In a few more years, the geographical distances between competitors that once preserved your virtual monopolies will also cease to be an obstacle to convergence, propelling your business models once again to commodity status, where service is the primary differentiator, and pricing the second.)

Why Convergence Killed Your Business

Based on an al berrios & co. analysis of industries, there are certain conditions that need to exist in order for multi-product, single-source business models to fail. One of these conditions is that the products they’re offering, which were previously unrelated, somehow standardize. The other condition is that once standardized, end users have to be able to enjoy them at near-zero or zero-cost (including switching costs) and without loss of (intrinsic) value. And once these conditions are met, they are irreversible.

(Despite media executives’ beliefs, anonymity during consumption isn’t necessarily a condition in order for someone to exploit your product offerings.)

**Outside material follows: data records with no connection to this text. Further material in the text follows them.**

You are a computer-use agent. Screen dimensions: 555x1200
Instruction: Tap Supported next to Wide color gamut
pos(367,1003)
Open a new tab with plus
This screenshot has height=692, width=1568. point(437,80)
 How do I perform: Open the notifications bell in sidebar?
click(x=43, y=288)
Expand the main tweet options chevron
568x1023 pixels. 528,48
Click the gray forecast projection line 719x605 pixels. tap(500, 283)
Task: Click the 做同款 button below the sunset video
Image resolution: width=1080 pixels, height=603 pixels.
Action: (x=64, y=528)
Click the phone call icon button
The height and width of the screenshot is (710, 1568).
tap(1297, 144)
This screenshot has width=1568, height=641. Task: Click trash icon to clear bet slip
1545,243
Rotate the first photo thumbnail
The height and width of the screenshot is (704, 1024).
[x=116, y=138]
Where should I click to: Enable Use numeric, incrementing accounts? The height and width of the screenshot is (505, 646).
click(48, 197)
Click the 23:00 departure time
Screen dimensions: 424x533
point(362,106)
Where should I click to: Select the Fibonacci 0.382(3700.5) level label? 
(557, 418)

In the travel and tourism industry, the more you fly, lodge, or even spend on credit, the more miles you rack up until you get upgrades and all sorts of free goodies. Because your “spending points” are convertible to miles, then actual, tangible services, travel services no longer possess the same value they used to when they were purchasable exclusively with cash.

Consequently, the travel industry has unintentionally standardized their services by allowing consumers to pay for them with miles, while simultaneously, they’ve let consumers enjoy them at near-zero or zero cost. (Due to the personal “asset-like” nature of miles and points, I can now buy tens of thousands of airline miles at auction sites from others travelers for a couple of hundred bucks, never having actually earned them to use them.)

When banks, stock brokerages, and insurance companies converged in the late 90s, it was hailed as the birth of the financial supermarket, where every conceivable financial product could easily be peddled from a teller’s window. What? Financial groceries? Yea right!